_WHAT IS REQUIRED:_ Rewrite the listing below as a numbered list, skipping any blank lines.

_DATA SUPPLIED:_
....

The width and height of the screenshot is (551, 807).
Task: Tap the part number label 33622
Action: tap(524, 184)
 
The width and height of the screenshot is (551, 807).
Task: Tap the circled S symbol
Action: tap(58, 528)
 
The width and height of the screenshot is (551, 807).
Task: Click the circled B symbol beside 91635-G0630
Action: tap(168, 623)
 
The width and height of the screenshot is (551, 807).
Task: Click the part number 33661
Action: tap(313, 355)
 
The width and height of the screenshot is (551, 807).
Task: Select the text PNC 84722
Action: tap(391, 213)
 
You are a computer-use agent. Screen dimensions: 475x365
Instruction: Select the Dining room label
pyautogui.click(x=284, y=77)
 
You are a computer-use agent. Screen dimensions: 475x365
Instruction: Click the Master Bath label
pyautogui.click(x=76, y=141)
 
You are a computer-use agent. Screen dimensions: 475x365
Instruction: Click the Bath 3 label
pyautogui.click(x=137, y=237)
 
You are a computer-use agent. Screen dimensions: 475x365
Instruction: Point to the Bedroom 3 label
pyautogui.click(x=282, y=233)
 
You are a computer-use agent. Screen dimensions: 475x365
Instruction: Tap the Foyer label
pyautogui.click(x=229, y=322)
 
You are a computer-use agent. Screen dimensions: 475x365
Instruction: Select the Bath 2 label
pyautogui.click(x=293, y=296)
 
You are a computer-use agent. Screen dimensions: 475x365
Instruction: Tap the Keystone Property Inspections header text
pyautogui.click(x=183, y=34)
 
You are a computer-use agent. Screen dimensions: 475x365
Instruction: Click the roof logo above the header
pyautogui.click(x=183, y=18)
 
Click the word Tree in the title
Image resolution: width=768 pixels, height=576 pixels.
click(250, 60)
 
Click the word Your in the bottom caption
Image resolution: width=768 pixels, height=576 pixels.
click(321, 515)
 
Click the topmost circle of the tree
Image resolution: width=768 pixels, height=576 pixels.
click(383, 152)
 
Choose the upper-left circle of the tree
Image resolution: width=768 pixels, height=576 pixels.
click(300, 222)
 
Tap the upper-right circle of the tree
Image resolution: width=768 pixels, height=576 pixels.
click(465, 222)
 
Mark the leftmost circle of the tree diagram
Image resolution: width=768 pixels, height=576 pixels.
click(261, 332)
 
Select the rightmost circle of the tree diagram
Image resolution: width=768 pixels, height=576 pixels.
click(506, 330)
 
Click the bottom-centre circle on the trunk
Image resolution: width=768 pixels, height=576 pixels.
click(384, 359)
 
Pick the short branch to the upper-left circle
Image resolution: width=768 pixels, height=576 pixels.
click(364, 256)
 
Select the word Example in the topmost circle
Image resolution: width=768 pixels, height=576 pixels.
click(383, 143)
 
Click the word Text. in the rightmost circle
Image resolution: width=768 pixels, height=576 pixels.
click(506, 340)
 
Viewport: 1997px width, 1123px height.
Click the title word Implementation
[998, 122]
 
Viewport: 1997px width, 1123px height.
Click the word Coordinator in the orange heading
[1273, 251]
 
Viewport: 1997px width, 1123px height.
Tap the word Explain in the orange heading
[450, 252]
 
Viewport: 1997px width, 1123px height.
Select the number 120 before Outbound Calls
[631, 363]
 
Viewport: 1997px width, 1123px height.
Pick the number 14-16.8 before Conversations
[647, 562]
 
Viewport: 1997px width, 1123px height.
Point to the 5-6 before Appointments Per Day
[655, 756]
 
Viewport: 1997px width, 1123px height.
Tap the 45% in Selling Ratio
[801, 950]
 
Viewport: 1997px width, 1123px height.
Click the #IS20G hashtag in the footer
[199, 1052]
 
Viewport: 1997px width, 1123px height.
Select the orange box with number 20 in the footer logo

....

_RESPONSE TO THIS TASK:_
1. The width and height of the screenshot is (551, 807).
2. Task: Tap the part number label 33622
3. Action: tap(524, 184)
4. The width and height of the screenshot is (551, 807).
5. Task: Tap the circled S symbol
6. Action: tap(58, 528)
7. The width and height of the screenshot is (551, 807).
8. Task: Click the circled B symbol beside 91635-G0630
9. Action: tap(168, 623)
10. The width and height of the screenshot is (551, 807).
11. Task: Click the part number 33661
12. Action: tap(313, 355)
13. The width and height of the screenshot is (551, 807).
14. Task: Select the text PNC 84722
15. Action: tap(391, 213)
16. You are a computer-use agent. Screen dimensions: 475x365
17. Instruction: Select the Dining room label
18. pyautogui.click(x=284, y=77)
19. You are a computer-use agent. Screen dimensions: 475x365
20. Instruction: Click the Master Bath label
21. pyautogui.click(x=76, y=141)
22. You are a computer-use agent. Screen dimensions: 475x365
23. Instruction: Click the Bath 3 label
24. pyautogui.click(x=137, y=237)
25. You are a computer-use agent. Screen dimensions: 475x365
26. Instruction: Point to the Bedroom 3 label
27. pyautogui.click(x=282, y=233)
28. You are a computer-use agent. Screen dimensions: 475x365
29. Instruction: Tap the Foyer label
30. pyautogui.click(x=229, y=322)
31. You are a computer-use agent. Screen dimensions: 475x365
32. Instruction: Select the Bath 2 label
33. pyautogui.click(x=293, y=296)
34. You are a computer-use agent. Screen dimensions: 475x365
35. Instruction: Tap the Keystone Property Inspections header text
36. pyautogui.click(x=183, y=34)
37. You are a computer-use agent. Screen dimensions: 475x365
38. Instruction: Click the roof logo above the header
39. pyautogui.click(x=183, y=18)
40. Click the word Tree in the title
41. Image resolution: width=768 pixels, height=576 pixels.
42. click(250, 60)
43. Click the word Your in the bottom caption
44. Image resolution: width=768 pixels, height=576 pixels.
45. click(321, 515)
46. Click the topmost circle of the tree
47. Image resolution: width=768 pixels, height=576 pixels.
48. click(383, 152)
49. Choose the upper-left circle of the tree
50. Image resolution: width=768 pixels, height=576 pixels.
51. click(300, 222)
52. Tap the upper-right circle of the tree
53. Image resolution: width=768 pixels, height=576 pixels.
54. click(465, 222)
55. Mark the leftmost circle of the tree diagram
56. Image resolution: width=768 pixels, height=576 pixels.
57. click(261, 332)
58. Select the rightmost circle of the tree diagram
59. Image resolution: width=768 pixels, height=576 pixels.
60. click(506, 330)
61. Click the bottom-centre circle on the trunk
62. Image resolution: width=768 pixels, height=576 pixels.
63. click(384, 359)
64. Pick the short branch to the upper-left circle
65. Image resolution: width=768 pixels, height=576 pixels.
66. click(364, 256)
67. Select the word Example in the topmost circle
68. Image resolution: width=768 pixels, height=576 pixels.
69. click(383, 143)
70. Click the word Text. in the rightmost circle
71. Image resolution: width=768 pixels, height=576 pixels.
72. click(506, 340)
73. Viewport: 1997px width, 1123px height.
74. Click the title word Implementation
75. [998, 122]
76. Viewport: 1997px width, 1123px height.
77. Click the word Coordinator in the orange heading
78. [1273, 251]
79. Viewport: 1997px width, 1123px height.
80. Tap the word Explain in the orange heading
81. [450, 252]
82. Viewport: 1997px width, 1123px height.
83. Select the number 120 before Outbound Calls
84. [631, 363]
85. Viewport: 1997px width, 1123px height.
86. Pick the number 14-16.8 before Conversations
87. [647, 562]
88. Viewport: 1997px width, 1123px height.
89. Point to the 5-6 before Appointments Per Day
90. [655, 756]
91. Viewport: 1997px width, 1123px height.
92. Tap the 45% in Selling Ratio
93. [801, 950]
94. Viewport: 1997px width, 1123px height.
95. Click the #IS20G hashtag in the footer
96. [199, 1052]
97. Viewport: 1997px width, 1123px height.
98. Select the orange box with number 20 in the footer logo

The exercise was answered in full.